Hace ya mucho tiempo que los grupos del crimen organizado dejaron sólo de traficar con drogas. Desde que hace casi 15 años, tanto El Chapo Guzmán como Los Zetas decidieron que sus células se financiaran a sí mismas con distintas actividades criminales, el secuestro, el robo y la extorsión se dispararon y se convirtieron en el modo de sobrevivir y seguir operando de estos grupos.

No es verdad que la lucha contra el narcotráfico no ha rendido frutos: hace seis años había siete grandes cárteles en todo el país que manejaban desde la producción hasta el tráfico de drogas, incluyendo el lavado de dinero, dentro o fuera de México. Un sexenio después, aunque muchos se sigan haciendo llamar cárteles, quedan sólo dos que merecen ese nombre: el del Pacífico, dividido en cuatro grandes divisiones, con mandos propios, en forma destacada El Mayo Zambada; y el Cártel Jalisco Nueva Generación.

Existen después tres grandes organizaciones delictivas, pero que, por los golpes de las autoridades, sobre todo militares, han perdido buena parte de sus capacidades: los Beltrán Leyva, el llamado Nuevo Cártel de Juárez y el del Golfo. Ya no son cárteles como tal, sus capacidades están disminuidas, incluso algunos de ellos no tienen hoy un liderazgo definido. Se han vuelto más pequeños y especializados sólo en ciertas áreas. Luego existen otros seis grandes grupos delictivos que suelen operar regionalmente: La Familia, Los Caballeros Templarios, El Cártel del Noreste (lo que quedó luego del desmantelamiento de Los Zetas), el de Santa Rosa de Lima, La Unión Tepito y otros grupos sin mandos ni características definidas.

Pero, por debajo de todos estos grupos, existen 70 organizaciones delictivas que están asociadas, son escisiones o restos de grupos mayores o, simplemente, son células independientes con presencia muy local.

La pregunta es por qué, si pasamos de siete grandes cárteles a sólo dos, luego de varios años de lucha contra el narcotráfico, tenemos grados tan altos de violencia. Y una de las respuestas centrales está en esas otras 79 estructuras delictivas identificadas por las autoridades, cuya actividad se sostiene mediante el quebrantamiento de la seguridad cotidiana vía el secuestro, el robo y la extorsión.
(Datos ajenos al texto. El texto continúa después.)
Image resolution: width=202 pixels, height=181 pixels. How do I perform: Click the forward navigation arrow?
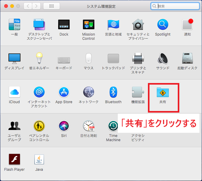pos(36,6)
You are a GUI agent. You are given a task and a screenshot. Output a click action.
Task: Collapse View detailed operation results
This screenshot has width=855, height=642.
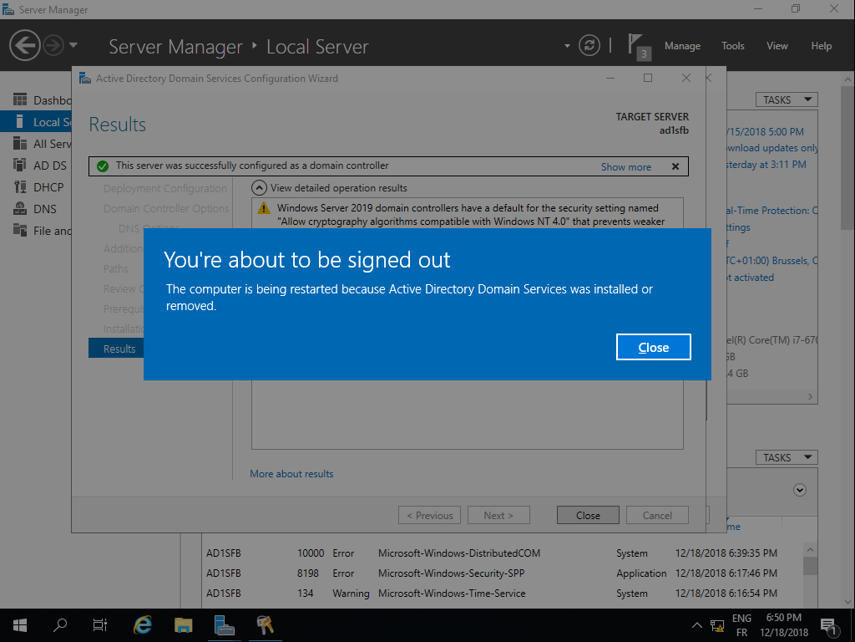(259, 188)
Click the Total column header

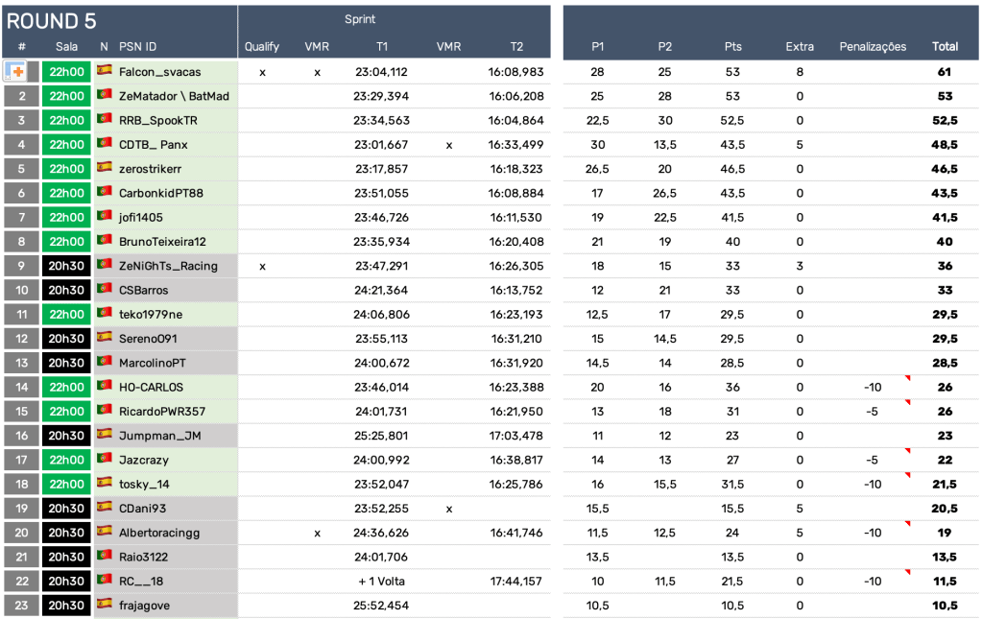(945, 46)
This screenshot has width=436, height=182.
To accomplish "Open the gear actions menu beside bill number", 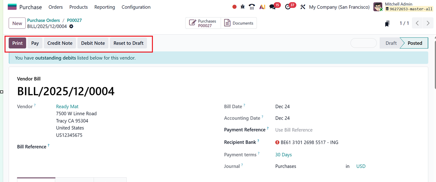I will point(71,26).
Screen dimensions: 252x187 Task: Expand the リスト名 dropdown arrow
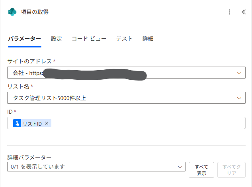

Y la razón de que puedan seguir operando pasa por dos causas: por una parte, las autoridades locales no se hacen responsables de terminar de desarticular las células o rescoldos que van quedando de los grandes cárteles u organizaciones. Esos grupos se dedican al crimen, ya no al narcotráfico en gran escala, pero dañan tanto o más la seguridad ciudadana que los grandes grupos. Si no continúa la presión y el combate en el ámbito local, vuelven a crecer y se tornan, paradójicamente, más violentos aún.
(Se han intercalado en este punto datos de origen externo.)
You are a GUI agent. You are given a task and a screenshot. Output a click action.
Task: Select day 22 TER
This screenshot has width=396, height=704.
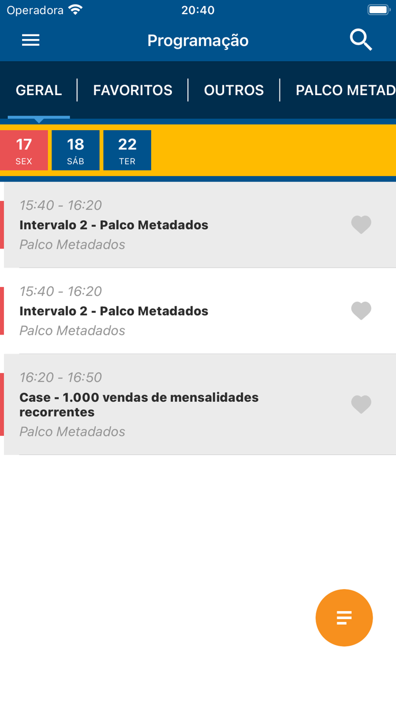[x=127, y=150]
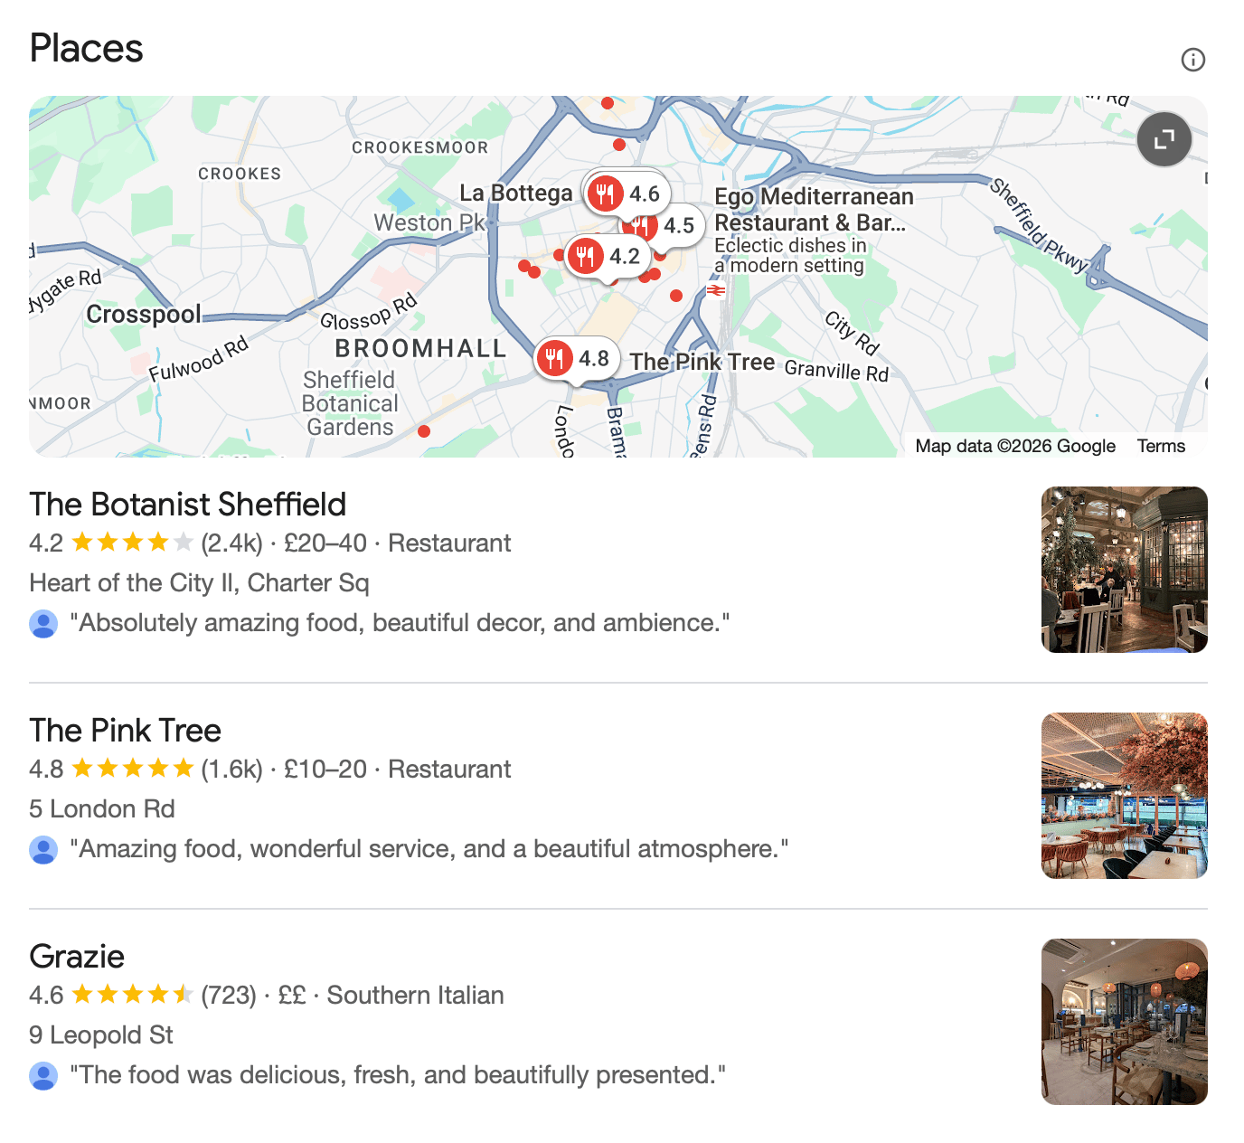
Task: Click the 4.6 rated restaurant map pin
Action: click(x=626, y=194)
La otra razón es que la estrategia federal también ha optado por no seguir con la presión sobre los grandes grupos y sobre los restos de los que han quedado en el camino. Se entiende que no se quiera caer en una lógica de violencia, pero se debería tener la convicción de que, sin un combate continuado y estricto contra estos grupos, no se recuperará la seguridad. Los discursos de pacificación, en este sentido, no sirven. Estos delincuentes no van a dejar de operar porque se los deje de perseguir. Rafael Caro Quintero, cuando salió de la cárcel, no se fue a su casa con sus nietos, se reincorporó a su grupo criminal y lo hizo como líder. Este tipo de criminales no se jubilan ni cansan. Sobreviven y vuelven a lo suyo. Es lo único que saben hacer.